Text under study -
- - -

Click chemistry-based thiol redox proteomics reveals significant cysteine reduction induced by chronic ethanol consumption

Harris, Peter S., et al. “Click chemistry-based thiol redox proteomics reveals significant cysteine reduction induced by chronic ethanol consumption.” Redox Biology (2023): 102792.


In the U.S., alcohol-associated liver disease (ALD) impacts millions of people and is a major healthcare burden. While the pathology of ALD is unmistakable, the molecular mechanisms underlying ethanol hepatotoxicity are not fully understood. Hepatic ethanol metabolism is intimately linked with alterations in extracellular and intracellular metabolic processes, specifically oxidation/reduction reactions. The xenobiotic detoxification of ethanol leads to significant disruptions in glycolysis, β-oxidation, and the TCA cycle, as well as oxidative stress. Perturbation of these regulatory networks impacts the redox status of critical regulatory protein thiols throughout the cell. Integrating these key concepts, our goal was to apply a cutting-edge approach toward understanding mechanisms of ethanol metabolism in disrupting hepatic thiol redox signaling. Utilizing a chronic murine model of ALD, we applied a cysteine targeted click chemistry enrichment coupled with quantitative nano HPLC-MS/MS to assess the thiol redox proteome. Our strategy reveals that ethanol metabolism largely reduces the cysteine proteome, with 593 cysteine residues significantly reduced and 8 significantly oxidized cysteines. Ingenuity Pathway Analysis demonstrates that ethanol metabolism reduces specific cysteines throughout ethanol metabolism (Adh1, Cat, Aldh2), antioxidant pathways (Prx1, Mgst1, Gsr), as well as many other biochemical pathways. Interestingly, a sequence motif analysis of reduced cysteines showed a correlation for hydrophilic, charged amino acids lysine or glutamic acid nearby. Further research is needed to determine how a reduced cysteine proteome impacts individual protein activity across these protein targets and pathways. Additionally, understanding how a complex array of cysteine-targeted post-translational modifications (e.g., S–NO, S-GSH, S–OH) are integrated to regulate redox signaling and control throughout the cell is key to the development of redox-centric therapeutic agents targeted to ameliorate the progression of ALD.

- - -

Exercise instructions - State how many cysteine residues the abstract on ethanol and thiol redox proteomics reports as significantly reduced.

- - -

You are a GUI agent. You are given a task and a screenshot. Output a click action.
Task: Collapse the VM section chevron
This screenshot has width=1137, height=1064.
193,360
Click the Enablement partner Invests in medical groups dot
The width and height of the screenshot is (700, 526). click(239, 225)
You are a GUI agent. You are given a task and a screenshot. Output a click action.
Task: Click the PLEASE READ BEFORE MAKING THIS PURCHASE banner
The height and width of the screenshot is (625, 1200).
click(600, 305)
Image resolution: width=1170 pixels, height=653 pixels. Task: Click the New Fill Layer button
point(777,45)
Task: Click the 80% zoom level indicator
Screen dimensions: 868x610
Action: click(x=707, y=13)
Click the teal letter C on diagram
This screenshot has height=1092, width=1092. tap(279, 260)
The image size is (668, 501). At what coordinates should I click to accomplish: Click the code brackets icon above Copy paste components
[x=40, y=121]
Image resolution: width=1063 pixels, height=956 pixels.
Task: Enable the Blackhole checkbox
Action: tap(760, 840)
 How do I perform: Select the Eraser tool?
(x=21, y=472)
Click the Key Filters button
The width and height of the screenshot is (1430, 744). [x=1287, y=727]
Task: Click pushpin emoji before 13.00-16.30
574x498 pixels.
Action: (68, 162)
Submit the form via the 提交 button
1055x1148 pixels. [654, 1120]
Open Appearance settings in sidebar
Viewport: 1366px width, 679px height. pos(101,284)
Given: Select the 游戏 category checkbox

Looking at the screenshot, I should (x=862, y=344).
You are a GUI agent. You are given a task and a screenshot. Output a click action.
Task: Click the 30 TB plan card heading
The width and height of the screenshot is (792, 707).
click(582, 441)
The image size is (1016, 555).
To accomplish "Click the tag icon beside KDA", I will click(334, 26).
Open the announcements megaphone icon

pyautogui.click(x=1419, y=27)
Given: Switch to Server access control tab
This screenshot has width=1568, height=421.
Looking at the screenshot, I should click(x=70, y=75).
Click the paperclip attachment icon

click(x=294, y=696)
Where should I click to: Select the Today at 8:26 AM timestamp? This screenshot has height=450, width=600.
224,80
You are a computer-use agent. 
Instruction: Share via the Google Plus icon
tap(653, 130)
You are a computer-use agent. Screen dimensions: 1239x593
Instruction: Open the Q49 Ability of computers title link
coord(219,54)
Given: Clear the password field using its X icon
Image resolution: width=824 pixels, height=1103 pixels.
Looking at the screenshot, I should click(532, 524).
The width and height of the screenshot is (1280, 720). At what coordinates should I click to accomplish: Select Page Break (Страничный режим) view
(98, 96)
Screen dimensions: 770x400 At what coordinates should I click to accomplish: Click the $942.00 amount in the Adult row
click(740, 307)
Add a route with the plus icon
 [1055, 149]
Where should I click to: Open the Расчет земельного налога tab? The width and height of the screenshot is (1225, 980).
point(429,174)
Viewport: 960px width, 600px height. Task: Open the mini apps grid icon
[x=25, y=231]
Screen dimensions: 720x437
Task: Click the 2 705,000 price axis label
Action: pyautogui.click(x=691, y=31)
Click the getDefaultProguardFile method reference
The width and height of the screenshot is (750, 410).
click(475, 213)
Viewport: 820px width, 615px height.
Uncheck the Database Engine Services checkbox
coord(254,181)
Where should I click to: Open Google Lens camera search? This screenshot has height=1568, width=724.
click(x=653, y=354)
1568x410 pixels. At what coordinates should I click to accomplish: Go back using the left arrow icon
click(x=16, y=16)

- - -

Your solution - 593